Jack: (half-smiling) Exactly. The key is choice. You can listen — but you decide which echoes matter. That’s self-respect.
Host: The night began to settle, the stadium lights now bright against the deep blue sky. Jack and Jeeny sat in silence for a while, the kind that felt less like distance and more like peace.
Jeeny: (softly) I wonder if that’s what growing up really means — learning to separate advice from expectation.
Jack: (smiles) And learning to face the ball alone.
Jeeny: (looks at him) But tell me, Jack, what happens when you fail? When your choice costs you everything?
Jack: (his tone quiet but firm) Then you look at yourself and know — it was your call.

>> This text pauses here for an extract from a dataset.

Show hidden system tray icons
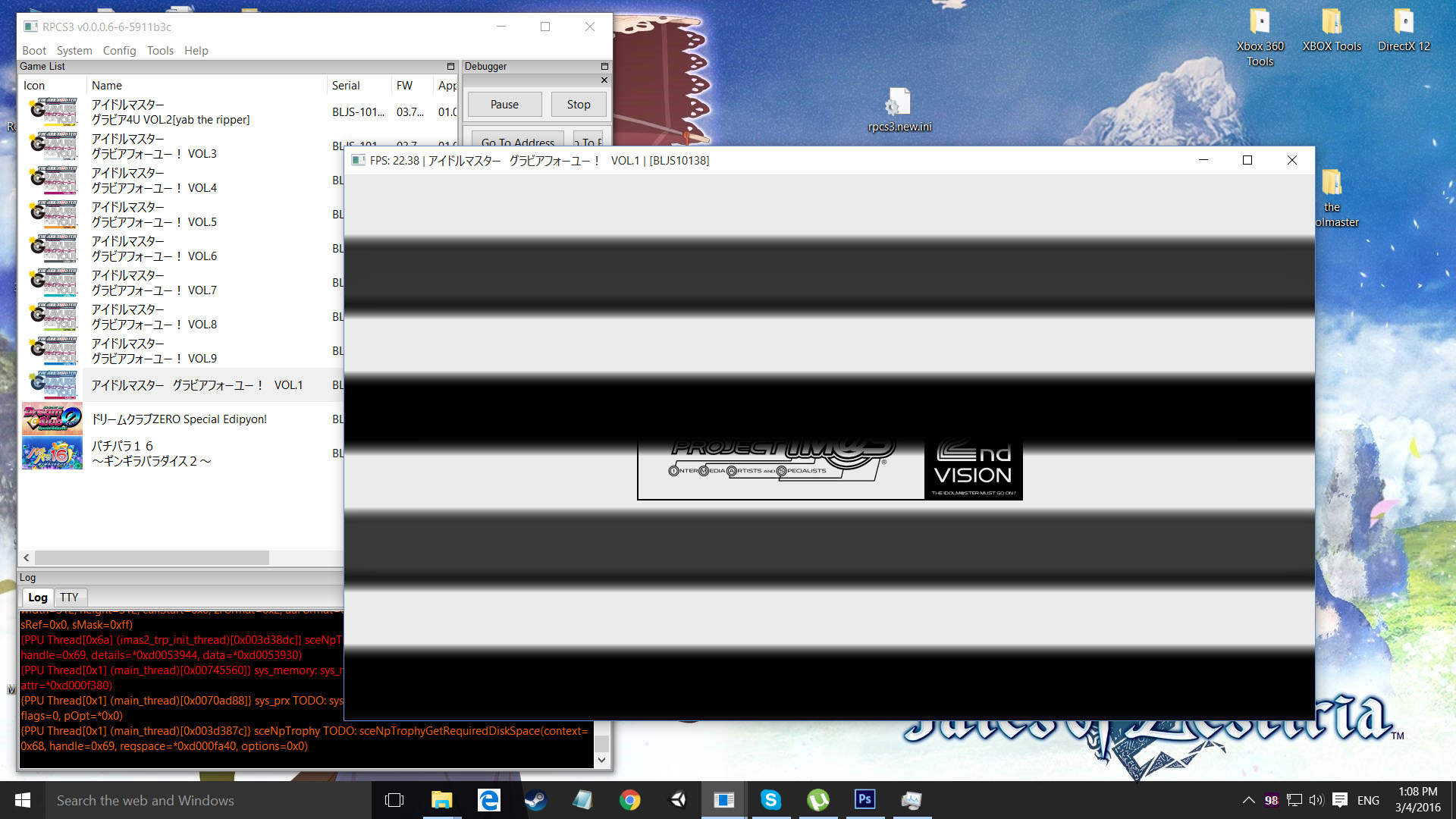 point(1248,800)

That’s the only kind of failure that doesn’t haunt you.
Jeeny: (after a moment) You sound like someone who’s been haunted.
Jack: (smirks, eyes distant) Aren’t we all?

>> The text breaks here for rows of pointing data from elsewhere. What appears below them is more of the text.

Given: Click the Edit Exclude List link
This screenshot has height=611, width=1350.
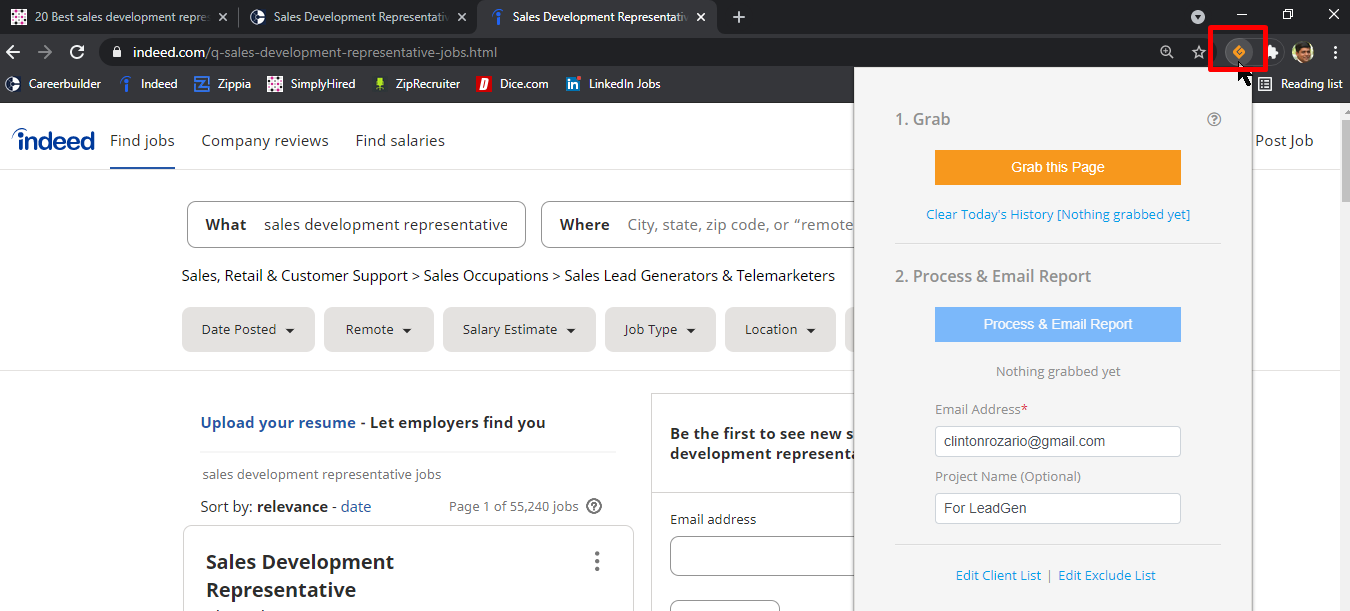Looking at the screenshot, I should (x=1107, y=575).
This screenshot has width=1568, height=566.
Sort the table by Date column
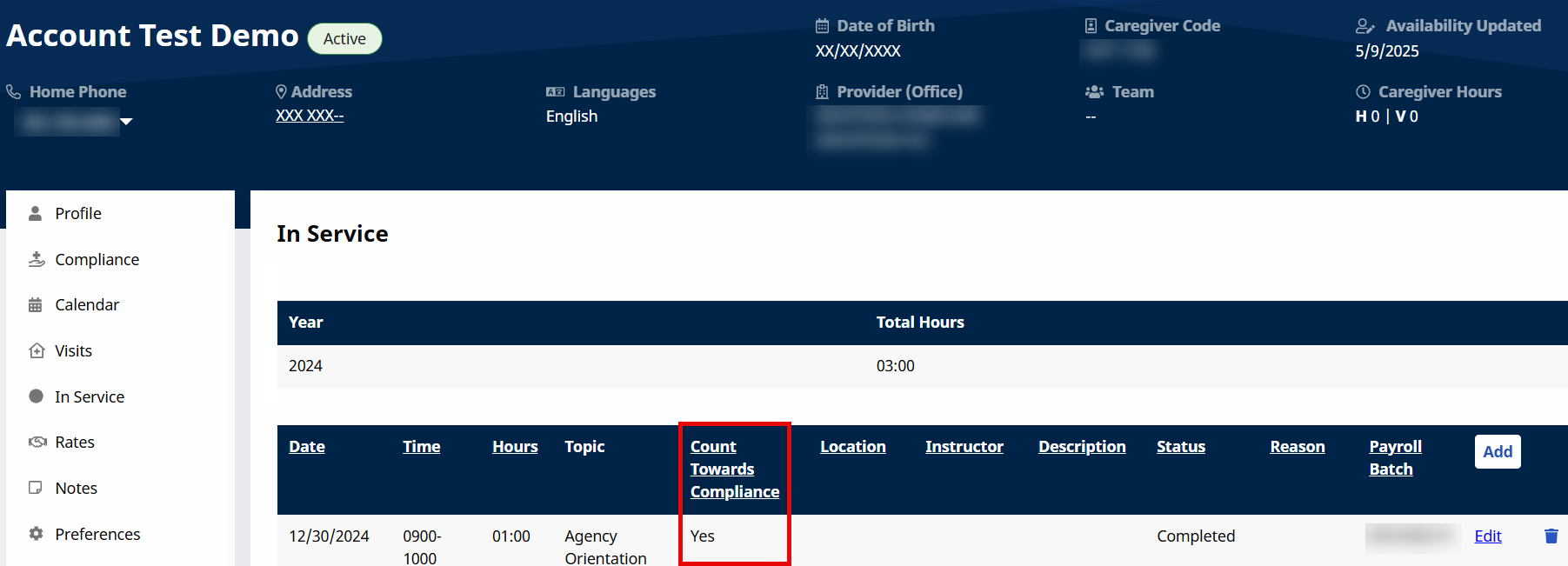point(307,447)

Host: A train horn echoed from somewhere beyond the river, the sound long and lonely, fading into the dark. Jeeny watched Jack in the pale light, saw the quiet resolve that had replaced the earlier bitterness.
Jeeny: Maybe that’s the paradox — we stand alone when we act, but we’re never truly alone in what shaped us. Even solitude has fingerprints.
Jack: (nods slowly) Maybe. But those fingerprints don’t play the game for you. They just remind you who taught you how to hold the bat.
Jeeny: (smiling) So, solitude isn’t isolation. It’s the moment where all the voices that built you fall silent — and you finally hear your own.
Jack: (quietly) That’s it. That’s what Kohli meant. The field isn’t just a place — it’s a mirror. You walk out there stripped of noise, of praise, of fear. What’s left is you — your choice, your courage, your mistake.
Host: The last light of day finally slipped away, and the stadium stood half in darkness, half in glow. The air was still, filled with the echo of old games and unspoken dreams.
Jack stood, tossing the ball once, catching it with easy precision.
Jeeny: (watching him) So, what now?
Jack: (smiling faintly) Same as always. You walk out. You face the ball. And you stop letting everyone else play for you.
Host: She watched him walk toward the center of the field, the lights tracing his shadow across the pitch. For a moment, it looked as if the whole world had narrowed to a single circle of light, one man standing in it, ready, alone, unafraid.
And then — as the night deepened and the stadium fell silent — it was easy to believe that somewhere, in every heart, there was a field just like this one — where all the voices fade, and the only sound left is your own heartbeat before you face the next ball.